En ambos artículos se comentan diversos aspectos de lo que afirmé en “No hay dos Españas irreconciliables” (Foro , 11/7/07), lo cual, a su vez, discrepaba del contenido del artículo “Resurgimiento de las dos Españas” (Foro , 24/6/07) de don Enrique Gomáriz Moraga. Tanto el señor Gomáriz Moraga como el señor Quirós Rodríguez me acusan de dar una respuesta sesgada e incurrir en in- exactitudes que ellos refutan en sus respectivos artículos.
Nada excepcional. Puesto que, como he indicado al principio de estas líneas, no es mi propósito enzarzarme en polémica alguna ni aburrir a los lectores con cuestiones que quedan en la actualidad bastante lejos de las principales preocupaciones de la ciudadanía costarricense, me limitaré a reiterar, por lo que se refiere al señor Gomáriz Moraga, que en democracia no cabe olvidar en ningún momento que la regla de oro de la gobernabilidad es la mayoría, simple o cualificada, que se constituye en un Parlamento en torno a un programa de gobierno. En el Parlamento español todos los partidos representados han sido legalmente constituidos y actúan dentro de las reglas más estrictas del Estado de derecho y, por tanto, nadie tiene nada que objetar al hecho de que un partido –en la actualidad el PSOE– haya sido capaz de conseguir el apoyo a su candidato a la Presidencia del Gobierno, cuando tuvo lugar el debate de investidura y de armar mayorías parlamentarias para probar todos y cada uno de los proyectos de ley que ha ido presentado en las Cortes a lo largo de esta Legislatura.
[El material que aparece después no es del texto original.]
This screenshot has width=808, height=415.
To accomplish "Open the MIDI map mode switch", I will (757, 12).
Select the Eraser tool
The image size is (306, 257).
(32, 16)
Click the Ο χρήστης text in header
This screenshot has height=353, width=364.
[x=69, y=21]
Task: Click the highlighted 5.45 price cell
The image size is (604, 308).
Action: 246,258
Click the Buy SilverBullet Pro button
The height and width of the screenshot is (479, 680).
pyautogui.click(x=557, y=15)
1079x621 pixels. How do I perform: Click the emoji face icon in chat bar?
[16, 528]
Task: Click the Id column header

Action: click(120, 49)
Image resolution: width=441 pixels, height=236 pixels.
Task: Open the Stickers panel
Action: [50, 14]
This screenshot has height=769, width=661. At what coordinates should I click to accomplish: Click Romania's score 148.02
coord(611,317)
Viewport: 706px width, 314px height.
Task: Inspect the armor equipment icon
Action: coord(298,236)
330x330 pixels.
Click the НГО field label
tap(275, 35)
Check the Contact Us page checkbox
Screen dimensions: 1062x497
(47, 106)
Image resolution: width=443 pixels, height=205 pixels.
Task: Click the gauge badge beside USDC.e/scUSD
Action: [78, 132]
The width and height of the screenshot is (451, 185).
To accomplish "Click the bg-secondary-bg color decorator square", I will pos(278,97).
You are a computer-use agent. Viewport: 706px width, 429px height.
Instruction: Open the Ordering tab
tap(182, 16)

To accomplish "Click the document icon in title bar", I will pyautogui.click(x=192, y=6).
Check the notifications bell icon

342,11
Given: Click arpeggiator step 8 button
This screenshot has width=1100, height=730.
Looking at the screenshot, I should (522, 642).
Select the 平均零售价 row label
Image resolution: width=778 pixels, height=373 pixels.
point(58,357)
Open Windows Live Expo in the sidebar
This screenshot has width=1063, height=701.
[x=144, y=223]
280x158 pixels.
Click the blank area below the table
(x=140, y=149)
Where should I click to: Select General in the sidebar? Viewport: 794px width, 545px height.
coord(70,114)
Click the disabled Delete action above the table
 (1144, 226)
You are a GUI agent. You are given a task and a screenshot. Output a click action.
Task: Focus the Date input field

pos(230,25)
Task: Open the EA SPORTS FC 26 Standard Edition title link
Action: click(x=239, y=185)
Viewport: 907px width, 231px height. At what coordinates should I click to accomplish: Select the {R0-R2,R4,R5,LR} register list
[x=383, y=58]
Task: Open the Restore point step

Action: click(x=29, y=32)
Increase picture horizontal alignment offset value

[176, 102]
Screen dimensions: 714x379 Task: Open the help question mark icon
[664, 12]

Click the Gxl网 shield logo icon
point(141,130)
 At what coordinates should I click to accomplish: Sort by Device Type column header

Niego igualmente que la crispación política que en la actualidad se detecta en España sea algo excepcional dentro del mundo de las democracias y mucho menos que ese clima pueda retrotraernos a otros que en el pasado acabaron provocando una guerra civil.
Práctica democrática. Lo anteriormente señalado es de aplicación igualmente a lo que dice el señor Quirós Rodríguez: “No es democráticamente normal pactar donde no se ha conseguido mayoría suficiente”.
Francamente ignoro en qué se basa el señor Quirós Rodríguez para hacer tal afirmación. El recurso a Google y la paciencia no me parece precisamente que sean suficientes para negar lo que es una práctica habitual en todas las democracias parlamentarias del mundo, o ¿es que el señor Quirós Rodríguez pretende convencernos de que en el mundo democrático, y tanto en el nivel local como en el provincial y en el nacional, solo gobiernan las formaciones políticas que obtienen mayorías absolutas?
periódico La Nación 31 de julio de 2007.